The first offset vectors of V1 and V2 are not part of the HEMM. The number of vectors performed in V1 and V2 is block In MATLAB notation, this operation performs:

V2[:,start:end]<-alpha*V1[:,start:end]*H+beta*V2[:,start:end],

in which start=locked+offset and end=locked+offset+block.

Parameters
  • alpha: a scalar times on V1*H in HEMM operation.

  • beta: a scalar times on V2 in HEMM operation.

  • offset: an offset of number vectors which the HEMM starting from.

  • block: number of non-converged eigenvectors, it indicates the number of vectors in V1 and V2 to perform HEMM.

  • locked: number of converged eigenvectors.

bool postApplication(T *V, std::size_t block, std::size_t locked) = 0

Copy from buffer rectangular matrix v1 to v2. For the implementation of distributed-memory ChASE, this operation performs a copy from a matrix distributed within each column communicator and redundant among different column communicators to a matrix redundantly distributed across all MPI procs.

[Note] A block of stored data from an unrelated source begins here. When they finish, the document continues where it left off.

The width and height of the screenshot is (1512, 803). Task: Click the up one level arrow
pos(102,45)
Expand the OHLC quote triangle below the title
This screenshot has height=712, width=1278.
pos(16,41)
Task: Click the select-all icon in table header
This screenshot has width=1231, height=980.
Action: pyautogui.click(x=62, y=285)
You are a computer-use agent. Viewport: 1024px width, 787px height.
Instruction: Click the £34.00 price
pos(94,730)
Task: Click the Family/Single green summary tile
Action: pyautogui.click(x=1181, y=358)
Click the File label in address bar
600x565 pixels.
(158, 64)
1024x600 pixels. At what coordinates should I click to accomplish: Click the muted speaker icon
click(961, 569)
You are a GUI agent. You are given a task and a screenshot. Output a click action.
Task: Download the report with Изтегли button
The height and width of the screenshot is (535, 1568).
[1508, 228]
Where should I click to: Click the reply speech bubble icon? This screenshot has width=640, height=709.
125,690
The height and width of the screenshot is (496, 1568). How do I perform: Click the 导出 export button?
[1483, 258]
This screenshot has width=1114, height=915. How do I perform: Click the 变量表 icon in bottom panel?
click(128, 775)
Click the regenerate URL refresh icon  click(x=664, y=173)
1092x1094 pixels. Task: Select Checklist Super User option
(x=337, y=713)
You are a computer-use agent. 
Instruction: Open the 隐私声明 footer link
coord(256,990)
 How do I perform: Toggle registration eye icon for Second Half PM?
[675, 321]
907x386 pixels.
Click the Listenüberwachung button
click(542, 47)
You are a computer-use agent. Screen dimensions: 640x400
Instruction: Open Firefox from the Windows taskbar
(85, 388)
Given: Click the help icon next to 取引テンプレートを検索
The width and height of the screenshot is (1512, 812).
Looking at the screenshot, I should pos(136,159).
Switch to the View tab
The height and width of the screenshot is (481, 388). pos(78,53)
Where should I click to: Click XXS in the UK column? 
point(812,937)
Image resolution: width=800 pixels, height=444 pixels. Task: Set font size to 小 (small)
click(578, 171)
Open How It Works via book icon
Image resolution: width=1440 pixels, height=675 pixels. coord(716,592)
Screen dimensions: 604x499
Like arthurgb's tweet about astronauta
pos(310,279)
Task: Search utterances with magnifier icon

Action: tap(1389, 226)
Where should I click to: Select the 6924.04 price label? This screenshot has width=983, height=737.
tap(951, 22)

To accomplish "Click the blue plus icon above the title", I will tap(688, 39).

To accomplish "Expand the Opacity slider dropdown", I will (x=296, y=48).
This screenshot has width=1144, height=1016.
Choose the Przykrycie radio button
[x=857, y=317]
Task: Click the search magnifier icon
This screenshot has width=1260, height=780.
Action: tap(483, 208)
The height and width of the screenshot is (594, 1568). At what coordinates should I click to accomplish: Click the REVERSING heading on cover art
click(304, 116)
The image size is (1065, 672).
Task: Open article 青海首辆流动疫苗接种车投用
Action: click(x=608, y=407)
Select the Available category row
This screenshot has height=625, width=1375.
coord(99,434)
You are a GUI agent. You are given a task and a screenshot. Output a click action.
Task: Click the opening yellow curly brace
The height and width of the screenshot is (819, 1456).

Then in the next iteration of ChASE-MPI, this operation takes places in the row communicator…

Parameters
  • V: the target buff

  • block: number of columns to copy from v1 to v2

  • locked: number of converged eigenvectors.

void applyVec(T *B, T *C) = 0

Performs a Generalized Matrix Vector Multiplication (GEMV) with alpha=1.0 and beta=0.0.

The operation is C=H*B.

Parameters
  • B: the vector to be multiplied on H.

  • C: the vector to store the product of H and B.

void axpy(std::size_t N, T *alpha, T *x, std::size_t incx, T *y, std::size_t incy) = 0

A BLAS-like function which performs a constant times a vector plus a vector.

Parameters
  • [in] N: number of elements in input vector(s).

  • [in] alpha: a scalar times on x in AXPY operation.

  • [in] x: an array of type T, dimension ( 1 + ( N - 1 )*abs( incx ).

  • [in] incx: storage spacing between elements of x.

  • [in/out]: y: an array of type T, dimension ( 1 + ( N - 1 )*abs( incy ).

  • [in] incy: storage spacing between elements of y.

void scal(std::size_t N, T *a, T *x, std::size_t incx) = 0

A BLAS-like function which scales a vector by a constant.

Parameters
  • [in] N: number of elements in input vector(s).

  • [in] a: a scalar of type T times on vector x.

  • [in/out]: x: an array of type T, dimension ( 1 + ( N - 1 )*abs( incx ).

  • [in] incx: storage spacing between elements of x.

Base<T> nrm2(std::size_t n, T *x, std::size_t incx) = 0

A BLAS-like function which returns the euclidean norm of a vector.

Return

the euclidean norm of vector x.

Parameters
  • [in] N: number of elements in input vector(s).

  • [in] x: an array of type T, dimension ( 1 + ( N - 1 )*abs( incx ).

  • [in] incx: storage spacing between elements of x.

T dot(std::size_t n, T *x, std::size_t incx, T *y, std::size_t incy) = 0

A BLAS-like function which forms the dot product of two vectors.

Return

the dot product of vectors x and y.

Parameters
  • [in] N: number of elements in input vector(s).

  • [in] x: an array of type T, dimension ( 1 + ( N - 1 )*abs( incx ).

  • [in] incx: storage spacing between elements of x.

  • [in] y: an array of type T, dimension ( 1 + ( N - 1 )*abs( incy ).

  • [in] incy: storage spacing between elements of y.